Das Problem der Erziehung zum Selbstvertrauen und zum Glauben an das eigene Ich war ebenso wichtig wie schwer. Die bürgerliche Welt fand stets nur Spott und Hohn für die Methode der kleinen Bewegung von damals, den – wie man meinte – "überheblichen Größenwahn" einzupflanzen, einst das Deutsche Reich zu führen. Und doch war der fanatische Glaube an den Sieg der Bewegung Voraussetzung für jeden wirklichen späteren Erfolg.

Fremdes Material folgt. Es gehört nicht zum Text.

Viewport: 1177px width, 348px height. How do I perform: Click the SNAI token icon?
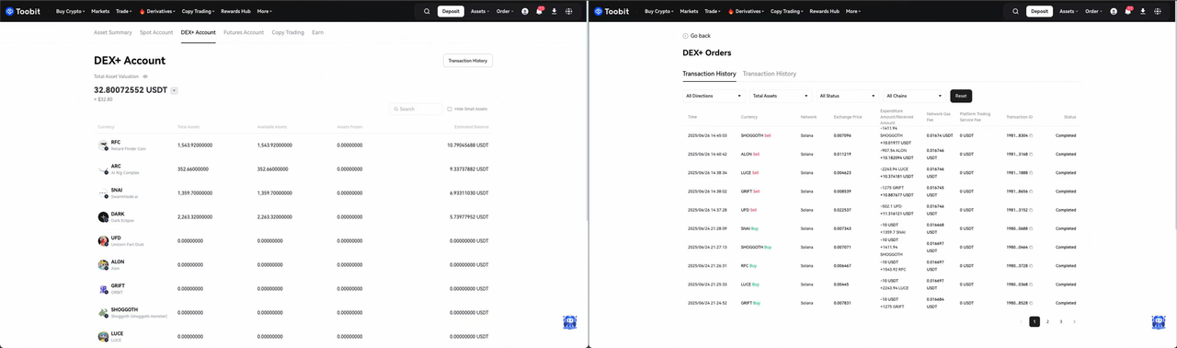(103, 193)
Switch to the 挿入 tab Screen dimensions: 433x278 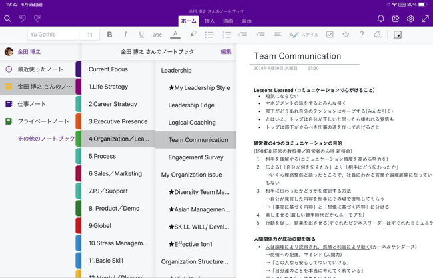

Das psychologisch wertvollste Mittel aber der Erziehung war neben der Übung des täglichen Kampfes die sichtbare [350] Demonstration der Zugehörigkeit zu der großen und starken Bewegung. Die anderen redeten von Demokratie und mieden das Volk. Der Nationalsozialismus redete von Autorität, hat aber mit diesem Volke gekämpft und gerungen wie keine Bewegung in Deutschland vor ihm. Der Sinn der nationalsozialistischen Parteitage war:

1. dem Führer die Möglichkeit zu bieten, zur gesamten Parteiführung wieder persönlich in Beziehungen zu treten;

2. die Parteigenossen erneut mit ihrer Führung zu verbinden;

3. alle gemeinsam in der Zuversicht des Sieges zu stärken;

4. die großen Impulse geistiger und psychologischer Art für die Fortführung des Kampfes zu geben.

Der Führer gibt dann eine Übersicht über die ersten Parteitage und die behördlichen Widerstände.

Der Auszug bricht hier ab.